Ariel view of Kingston upon Hull

Why Invest in Hull?

Ask most people in Britain for the first thing they associate with Kingston upon Hull and you might get a range of responses. You might hear about fisheries, it’s huge port, or a football-team-naming controversy. What you might not hear about is cutting-edge engineering projects. But this looks set to change.

Recent years have seen automation pioneer Siemens make sizeable investment in the area. With so many new jobs being created for highly-skilled professionals, property investment in Hull has never looked more alluring.

Let’s take a moment to take stock of exactly what’s been happening.

Wind Farms

In February 2018, Danish energy giant Ørsted caused a stir by selecting Siemens Gamesa Renewable Energy to supply the turbines for their offshore facility. This wind farm, due for completion in 2022, is going to be the world’s biggest, and will provide 1.4 gigawatts of energy. Each new turbine will employ larger 81.5-metre blades, making them 20% more efficient than the previous generation.

The Siemens Gamesa factory in Hull opened its doors in 2016, at a cost of £310 million. This latest venture will create more than two-thousand temporary jobs between now and the project’s completion, with another 130 necessary to keep the farm operating after completion.

All these highly-skilled staff will need somewhere to live over the duration, making buy-to-let investment in Hull and the surrounding area particularly attractive. This is especially true given that further investment into renewables is likely to follow as Britain looks to free itself from oil-dependency, and reduce its carbon footprint.

Deep-tube trains

Siemens’ ambitions for Hull aren’t just limited to wind power.
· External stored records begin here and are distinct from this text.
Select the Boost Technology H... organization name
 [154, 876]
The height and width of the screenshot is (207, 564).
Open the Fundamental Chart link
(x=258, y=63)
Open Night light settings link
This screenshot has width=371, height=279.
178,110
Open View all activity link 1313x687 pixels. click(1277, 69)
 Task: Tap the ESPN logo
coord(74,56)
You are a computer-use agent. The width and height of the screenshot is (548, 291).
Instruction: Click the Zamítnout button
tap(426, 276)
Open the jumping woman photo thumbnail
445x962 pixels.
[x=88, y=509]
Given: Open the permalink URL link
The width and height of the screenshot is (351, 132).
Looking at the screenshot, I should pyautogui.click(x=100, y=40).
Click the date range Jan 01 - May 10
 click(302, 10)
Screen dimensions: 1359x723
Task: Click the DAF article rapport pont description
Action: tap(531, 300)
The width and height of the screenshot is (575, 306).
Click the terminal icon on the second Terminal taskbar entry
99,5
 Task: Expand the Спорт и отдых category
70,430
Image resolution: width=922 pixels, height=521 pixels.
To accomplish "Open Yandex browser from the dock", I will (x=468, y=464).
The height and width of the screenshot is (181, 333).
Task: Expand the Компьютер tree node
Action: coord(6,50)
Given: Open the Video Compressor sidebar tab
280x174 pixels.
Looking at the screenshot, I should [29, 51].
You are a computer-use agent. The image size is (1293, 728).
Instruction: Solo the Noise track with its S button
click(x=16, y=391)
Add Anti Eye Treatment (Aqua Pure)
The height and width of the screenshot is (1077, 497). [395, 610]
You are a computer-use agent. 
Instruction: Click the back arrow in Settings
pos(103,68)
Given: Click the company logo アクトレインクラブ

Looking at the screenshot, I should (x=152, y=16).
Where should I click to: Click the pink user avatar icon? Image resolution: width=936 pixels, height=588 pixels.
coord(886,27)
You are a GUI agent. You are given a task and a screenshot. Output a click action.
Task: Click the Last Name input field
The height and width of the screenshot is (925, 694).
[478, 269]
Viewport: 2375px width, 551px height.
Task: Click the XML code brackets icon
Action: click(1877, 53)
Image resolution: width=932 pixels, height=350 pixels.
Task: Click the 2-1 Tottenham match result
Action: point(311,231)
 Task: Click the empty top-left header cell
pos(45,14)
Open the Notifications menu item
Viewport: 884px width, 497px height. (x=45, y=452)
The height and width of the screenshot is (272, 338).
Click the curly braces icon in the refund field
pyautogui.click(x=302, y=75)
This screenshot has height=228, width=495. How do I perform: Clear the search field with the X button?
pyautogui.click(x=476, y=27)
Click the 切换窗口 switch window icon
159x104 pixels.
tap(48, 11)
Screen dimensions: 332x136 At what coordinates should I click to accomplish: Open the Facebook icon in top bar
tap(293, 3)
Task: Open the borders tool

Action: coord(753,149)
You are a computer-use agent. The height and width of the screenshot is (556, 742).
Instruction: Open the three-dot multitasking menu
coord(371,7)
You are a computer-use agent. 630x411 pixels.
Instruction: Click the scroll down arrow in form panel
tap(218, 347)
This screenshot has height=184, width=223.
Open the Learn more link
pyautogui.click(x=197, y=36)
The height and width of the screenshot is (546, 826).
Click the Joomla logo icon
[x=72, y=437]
They’ve recently also acquired a £1.5 billion contract to produce 94 state-of-the-art ‘deep tube’ trains for Transport for London, all of which will be designed and produced at a multi-million pound factory in Goole, just downriver from Hull. This facility will bring up to 700 skilled engineers, and another 250 construction workers to actually put the factory together. The trains will eventually service the 700,000 commuters who use the Piccadilly line.

What’s next?

Comparisons have already been drawn between this latest renewables project and the discovery of oil in the North Sea in the 1960s, which incited thousands of foreign experts to flock to Aberdeen in search of black gold. An upsurge in demand for accommodation swiftly followed, with hotels, housing and construction enjoying a protracted boom. The prospect of a similar boom hitting Hull has gotten the attention of the entire city.

Local employment opportunities are a significant driver of Hull’s developing property market, with average house prices rising by 13% between July 2016 and July 2017. Given the nature of many jobs in wind-farm production, high-quality central accommodation with a range of amenities nearby is in high demand. Buy-to-let in Hull thus looks to be among the best UK property investments available.

What’s possible?

The local economy around Hull might benefit from the UK’s withdrawal from the Customs Union, according to modelling by a former Treasury economist. The recently-published report suggests that up to 150,000 jobs could be created across the North by slashing import tariffs and providing businesses with tax incentives. This will naturally increase the value of high-quality property in the area. For property investment in Kingston upon Hull, the future looks rosy!